Бой становился опасным. Даниэль бил ниже пояса, наносил удары, запрещенные правилами потому, что их нельзя отразить. Она на мгновение забыла о своей ахиллесовой пяте. Он – нет. Она заставила себя сдержаться. Приготовилась к мучительному отступлению.

– Ну что? Будешь еще меня изводить? Говорить со мной, как со своей собакой?

– У меня нет собаки!

– А у меня – есть. Сука.

– Вот и прекрасно. Мне-то что за дело до этого!

Того гляди еще и о детках заговорит! И почему бы не о жене, раз о ней речь зашла! Марианна уселась на стул с развязным видом.

– Не хочешь знать, как ее зовут?

– Говорю тебе: чихать мне на твою псину! – буркнула она.

– Ее зовут Марианна… Красивое имя, не находишь?

И он вступил в игру, убийственную, беспощадную. Марианна приняла оскорбление близко к сердцу. Полная ярости, взвилась, словно подброшенная пружиной. Даниэль прочитал угрозу в ее взгляде. Марианна бросилась на него, но эффект неожиданности пропал, да и сил недоставало. Он схватил ее, даже не дав к себе прикоснуться. Повалил на стол, завел руки за спину, защелкнул наручники на запястьях. Она сопротивлялась для проформы: слишком поздно. Только боль усилилась.

Даниэль развернул ее к себе, увидел глаза, полные бешенства, лицо, искаженное яростью.

– Что с тобой, Марианна? Затаила злобу? Хочешь свести счеты?

– Отпусти, сволочь!

– Думаю, ночка в карцере тебя образумит!

– Мерзавец! Кусок дерьма!

– Эй! Повежливей, красавица!

Он силой выволок ее из кабинета, крепко держа за руку. Толкал вперед, вниз по лестнице, ведущей в дисциплинарный отсек. Этот путь она могла пройти с закрытыми глазами. Такая сцена с ее участием разыгрывалась сотню раз. Только в этот раз она сама навлекла на себя суровое наказание. Когда они спустились, Даниэль так сильно пихнул ее, что она приземлилась на колени. Он открыл камеру для буйных, подхватил узницу и затащил ее внутрь. Безмерная тревога ударами молота отдавалась в животе. Что он с ней сделает, как отомстит? Защищаться не было сил, даже желания не было. Она сама его довела. Разбудила в нем ярость. Только затем, чтобы он причинил ей боль. Чтобы найти повод его возненавидеть. Раз и навсегда. Единственное оружие, которым она еще могла потрясать, – дерзкая улыбка, подобная последнему жалкому лоскуту, прикрывающему наготу.

Ну же! Давай, начальник! Бей!

Но он не угрожал, не набрасывался. Пристально глядел на нее, прислонившись к решетке, скрестив руки на груди.

– Я не совсем понимаю. Почему ты любой ценой пытаешься меня разозлить?

У нее не было объяснения. Она просто хотела, чтобы Даниэль ударил ее. Со всего размаха. Так, чтобы она не встала. Чтобы страстно ее поцеловал. То или это – все равно. Но он не двигался с места.

– Ты не можешь вынести того, что между нами произошло, да? Видишь ли, я думал, ты достаточно взрослая, чтобы понять… Очевидно, я ошибался.

Нестерпимо. Даже эта фальшивая улыбочка не стерлась с губ.

– Заткнись! – заорала она.

– Это тебя мучает, Марианна?
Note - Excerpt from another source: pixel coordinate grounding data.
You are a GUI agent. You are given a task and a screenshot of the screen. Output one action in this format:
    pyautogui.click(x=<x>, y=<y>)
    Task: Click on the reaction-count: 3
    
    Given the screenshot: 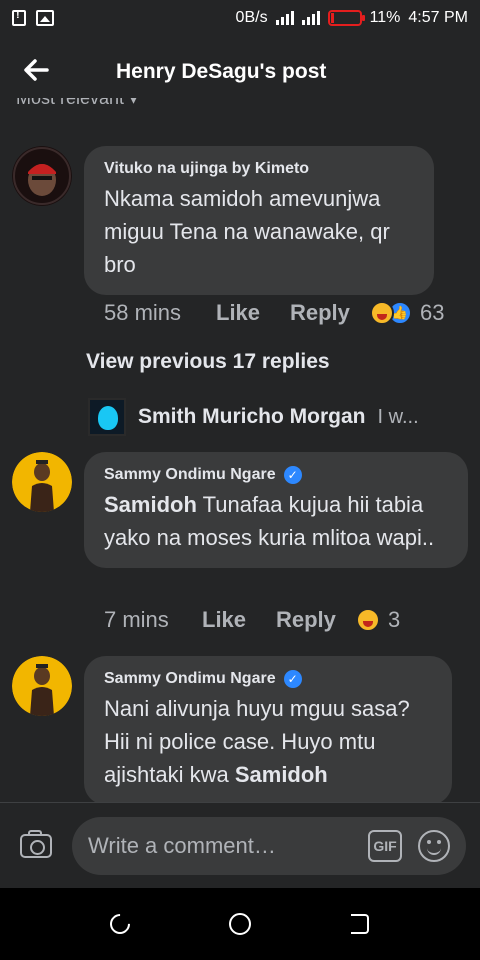 What is the action you would take?
    pyautogui.click(x=394, y=620)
Что ты приятно провела со мной время?

– Ты сам веришь в то, что говоришь? Бред какой-то!

– Конечно! – подтвердил он с той же обидной улыбкой. – И что теперь? Ты меня испытываешь? Хочешь знать, как далеко ты можешь зайти? Что я готов вытерпеть ради тебя?
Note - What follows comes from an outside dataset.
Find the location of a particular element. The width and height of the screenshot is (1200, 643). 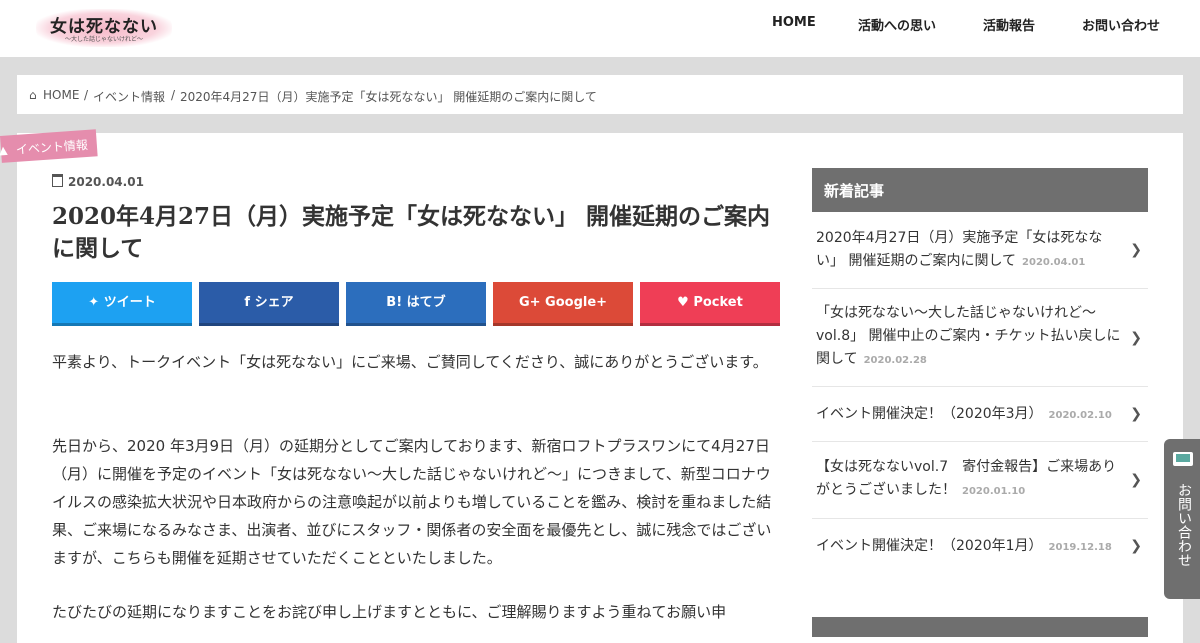

sidebar-post-date: 2020.02.28 is located at coordinates (895, 360).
Явилась надежда. Вот сейчас он скажет то, что она мечтала услышать. Он в смятении, он страдает. Из-за нее.

Он догадался о том, что ее точит, он может это прекратить. Протянуть ей руку или оставить тонуть.

Я, наверное, рехнулась, честное слово! Почему было не придержать язык?

– Так вот, ты зашла слишком далеко, – продолжал Даниэль. – Если мы переспали, это не значит, что ты можешь вертеть мной или что я готов терпеть твои выходки. Ты для меня ничто. Всего лишь заключенная, одна среди сотен других.